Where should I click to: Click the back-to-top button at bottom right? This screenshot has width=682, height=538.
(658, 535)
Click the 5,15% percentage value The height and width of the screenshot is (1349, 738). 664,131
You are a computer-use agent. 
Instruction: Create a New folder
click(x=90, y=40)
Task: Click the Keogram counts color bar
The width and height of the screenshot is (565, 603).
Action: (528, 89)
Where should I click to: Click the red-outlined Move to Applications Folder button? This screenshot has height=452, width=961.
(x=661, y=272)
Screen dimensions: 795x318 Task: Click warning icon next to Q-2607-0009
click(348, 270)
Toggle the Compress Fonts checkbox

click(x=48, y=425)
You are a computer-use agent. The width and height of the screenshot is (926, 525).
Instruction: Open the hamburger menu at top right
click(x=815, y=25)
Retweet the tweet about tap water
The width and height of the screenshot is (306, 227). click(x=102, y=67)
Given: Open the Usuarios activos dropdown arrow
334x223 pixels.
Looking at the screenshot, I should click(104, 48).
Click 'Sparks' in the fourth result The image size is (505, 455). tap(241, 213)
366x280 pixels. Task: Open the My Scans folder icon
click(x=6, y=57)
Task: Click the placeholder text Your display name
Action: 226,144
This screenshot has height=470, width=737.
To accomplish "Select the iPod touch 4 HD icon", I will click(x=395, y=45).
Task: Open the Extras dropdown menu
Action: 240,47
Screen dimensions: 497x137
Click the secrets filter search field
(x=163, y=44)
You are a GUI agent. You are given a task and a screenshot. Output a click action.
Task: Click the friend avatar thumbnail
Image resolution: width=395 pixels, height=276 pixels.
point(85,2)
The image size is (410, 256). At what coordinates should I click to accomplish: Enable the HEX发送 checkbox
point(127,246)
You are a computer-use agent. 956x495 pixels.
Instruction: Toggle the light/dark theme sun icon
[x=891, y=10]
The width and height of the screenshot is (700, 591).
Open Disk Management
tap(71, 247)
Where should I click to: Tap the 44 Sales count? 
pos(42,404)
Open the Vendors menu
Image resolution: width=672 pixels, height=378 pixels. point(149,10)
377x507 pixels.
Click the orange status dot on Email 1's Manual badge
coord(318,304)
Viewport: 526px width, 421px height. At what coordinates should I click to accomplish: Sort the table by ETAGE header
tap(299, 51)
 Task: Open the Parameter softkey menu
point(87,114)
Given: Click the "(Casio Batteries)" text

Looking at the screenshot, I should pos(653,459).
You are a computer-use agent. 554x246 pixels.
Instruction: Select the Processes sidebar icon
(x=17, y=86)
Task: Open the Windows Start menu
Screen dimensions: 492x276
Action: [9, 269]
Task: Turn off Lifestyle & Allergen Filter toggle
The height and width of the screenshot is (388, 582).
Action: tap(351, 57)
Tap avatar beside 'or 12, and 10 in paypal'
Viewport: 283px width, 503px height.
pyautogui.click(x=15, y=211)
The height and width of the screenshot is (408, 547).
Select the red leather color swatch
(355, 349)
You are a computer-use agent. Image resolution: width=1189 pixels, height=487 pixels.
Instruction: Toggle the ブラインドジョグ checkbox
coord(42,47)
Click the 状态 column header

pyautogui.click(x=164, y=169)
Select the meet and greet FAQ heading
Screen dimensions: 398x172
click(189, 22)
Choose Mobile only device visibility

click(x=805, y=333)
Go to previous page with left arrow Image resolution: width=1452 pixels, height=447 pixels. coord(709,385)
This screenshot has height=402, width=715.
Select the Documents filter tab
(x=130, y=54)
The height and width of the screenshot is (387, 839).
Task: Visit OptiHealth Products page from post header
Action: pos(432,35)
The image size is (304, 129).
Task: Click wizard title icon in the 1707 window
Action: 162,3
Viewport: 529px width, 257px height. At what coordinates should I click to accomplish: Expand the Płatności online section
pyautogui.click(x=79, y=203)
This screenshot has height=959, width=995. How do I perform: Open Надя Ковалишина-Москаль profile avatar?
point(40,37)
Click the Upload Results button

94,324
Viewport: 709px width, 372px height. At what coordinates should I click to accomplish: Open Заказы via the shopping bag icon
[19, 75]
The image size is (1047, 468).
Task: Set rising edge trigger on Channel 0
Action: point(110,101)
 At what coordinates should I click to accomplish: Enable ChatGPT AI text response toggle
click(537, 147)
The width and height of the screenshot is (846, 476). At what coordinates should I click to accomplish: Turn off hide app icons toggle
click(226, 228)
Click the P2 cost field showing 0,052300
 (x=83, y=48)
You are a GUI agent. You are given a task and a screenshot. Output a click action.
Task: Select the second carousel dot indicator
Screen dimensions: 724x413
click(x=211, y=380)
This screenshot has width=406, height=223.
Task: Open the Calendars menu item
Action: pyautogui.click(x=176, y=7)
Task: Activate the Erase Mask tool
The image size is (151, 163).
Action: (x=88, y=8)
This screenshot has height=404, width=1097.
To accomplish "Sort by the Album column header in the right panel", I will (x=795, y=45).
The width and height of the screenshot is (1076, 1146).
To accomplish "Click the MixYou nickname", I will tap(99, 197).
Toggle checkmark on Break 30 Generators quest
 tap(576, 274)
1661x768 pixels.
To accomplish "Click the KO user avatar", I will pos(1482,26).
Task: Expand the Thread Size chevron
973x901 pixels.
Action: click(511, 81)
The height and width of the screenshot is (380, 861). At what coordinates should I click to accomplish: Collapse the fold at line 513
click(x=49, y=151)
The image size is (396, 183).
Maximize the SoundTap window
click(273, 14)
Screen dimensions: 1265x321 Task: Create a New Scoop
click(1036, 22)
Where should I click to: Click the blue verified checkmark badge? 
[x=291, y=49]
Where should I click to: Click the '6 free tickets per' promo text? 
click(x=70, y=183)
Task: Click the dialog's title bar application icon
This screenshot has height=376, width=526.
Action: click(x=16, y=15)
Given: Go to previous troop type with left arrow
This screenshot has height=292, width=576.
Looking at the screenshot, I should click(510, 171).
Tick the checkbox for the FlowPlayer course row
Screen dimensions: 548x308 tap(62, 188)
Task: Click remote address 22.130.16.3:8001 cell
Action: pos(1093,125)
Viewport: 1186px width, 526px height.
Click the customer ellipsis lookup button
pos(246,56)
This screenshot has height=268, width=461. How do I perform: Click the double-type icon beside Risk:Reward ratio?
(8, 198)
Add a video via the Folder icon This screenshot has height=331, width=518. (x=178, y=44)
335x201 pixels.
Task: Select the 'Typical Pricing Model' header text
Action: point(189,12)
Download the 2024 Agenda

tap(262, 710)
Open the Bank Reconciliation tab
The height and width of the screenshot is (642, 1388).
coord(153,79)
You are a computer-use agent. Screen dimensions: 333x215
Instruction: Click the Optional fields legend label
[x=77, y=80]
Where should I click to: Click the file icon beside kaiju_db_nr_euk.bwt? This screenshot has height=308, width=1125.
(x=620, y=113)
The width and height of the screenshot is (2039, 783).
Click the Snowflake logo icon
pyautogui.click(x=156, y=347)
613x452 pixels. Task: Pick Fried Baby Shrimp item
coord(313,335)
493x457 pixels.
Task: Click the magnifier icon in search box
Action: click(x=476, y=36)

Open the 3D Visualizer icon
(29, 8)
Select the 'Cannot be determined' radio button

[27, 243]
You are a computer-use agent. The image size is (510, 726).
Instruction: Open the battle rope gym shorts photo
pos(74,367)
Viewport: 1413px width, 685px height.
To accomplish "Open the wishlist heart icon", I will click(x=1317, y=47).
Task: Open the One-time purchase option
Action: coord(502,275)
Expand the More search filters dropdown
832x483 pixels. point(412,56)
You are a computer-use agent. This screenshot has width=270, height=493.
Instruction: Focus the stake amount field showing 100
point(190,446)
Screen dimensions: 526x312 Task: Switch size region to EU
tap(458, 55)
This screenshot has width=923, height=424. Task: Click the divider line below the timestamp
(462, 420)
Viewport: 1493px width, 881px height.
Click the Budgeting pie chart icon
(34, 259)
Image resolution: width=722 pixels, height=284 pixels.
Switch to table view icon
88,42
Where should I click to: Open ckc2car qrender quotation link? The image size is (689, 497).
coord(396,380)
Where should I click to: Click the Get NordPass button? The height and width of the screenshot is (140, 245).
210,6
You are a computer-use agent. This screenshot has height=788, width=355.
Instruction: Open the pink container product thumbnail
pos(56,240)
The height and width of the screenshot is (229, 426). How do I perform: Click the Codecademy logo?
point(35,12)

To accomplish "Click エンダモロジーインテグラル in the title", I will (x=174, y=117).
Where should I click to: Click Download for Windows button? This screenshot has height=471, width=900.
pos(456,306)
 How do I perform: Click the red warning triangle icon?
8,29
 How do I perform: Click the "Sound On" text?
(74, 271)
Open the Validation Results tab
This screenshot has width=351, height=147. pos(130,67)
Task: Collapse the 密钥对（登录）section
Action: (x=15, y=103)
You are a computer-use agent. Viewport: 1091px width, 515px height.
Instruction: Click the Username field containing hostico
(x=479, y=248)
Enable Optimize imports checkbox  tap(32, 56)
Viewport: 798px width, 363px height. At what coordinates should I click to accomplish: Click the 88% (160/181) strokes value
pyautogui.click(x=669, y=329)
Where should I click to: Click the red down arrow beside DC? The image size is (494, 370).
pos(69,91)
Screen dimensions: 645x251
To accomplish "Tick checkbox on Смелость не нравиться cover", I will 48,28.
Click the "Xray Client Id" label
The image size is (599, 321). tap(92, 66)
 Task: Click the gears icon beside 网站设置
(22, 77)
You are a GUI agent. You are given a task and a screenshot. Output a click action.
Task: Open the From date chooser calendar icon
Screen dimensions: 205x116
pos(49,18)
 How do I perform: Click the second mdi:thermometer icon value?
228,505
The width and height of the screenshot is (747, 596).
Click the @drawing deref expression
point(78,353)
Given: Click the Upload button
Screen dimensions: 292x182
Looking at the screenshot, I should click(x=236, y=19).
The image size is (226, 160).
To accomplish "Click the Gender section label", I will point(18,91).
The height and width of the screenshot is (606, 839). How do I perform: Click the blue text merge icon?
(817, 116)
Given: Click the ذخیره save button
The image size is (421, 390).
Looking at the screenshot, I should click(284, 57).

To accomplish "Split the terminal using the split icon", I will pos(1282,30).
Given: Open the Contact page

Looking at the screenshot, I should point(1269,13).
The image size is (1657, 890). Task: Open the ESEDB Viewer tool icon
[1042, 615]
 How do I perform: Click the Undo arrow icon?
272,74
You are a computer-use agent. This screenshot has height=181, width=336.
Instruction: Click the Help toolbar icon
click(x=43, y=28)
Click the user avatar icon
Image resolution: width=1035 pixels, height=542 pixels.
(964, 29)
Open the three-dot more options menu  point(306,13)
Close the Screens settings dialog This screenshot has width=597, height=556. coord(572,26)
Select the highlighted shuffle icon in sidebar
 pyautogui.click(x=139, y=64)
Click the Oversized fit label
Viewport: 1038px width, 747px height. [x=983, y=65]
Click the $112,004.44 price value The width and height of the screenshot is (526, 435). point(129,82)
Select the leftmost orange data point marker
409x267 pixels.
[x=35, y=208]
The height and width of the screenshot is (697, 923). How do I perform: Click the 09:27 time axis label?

**What the exercise asks**. Please copy out each line of the listing above that contains the string "with".

**Task output**.
Go to previous page with left arrow Image resolution: width=1452 pixels, height=447 pixels. coord(709,385)
Given: Go to previous troop type with left arrow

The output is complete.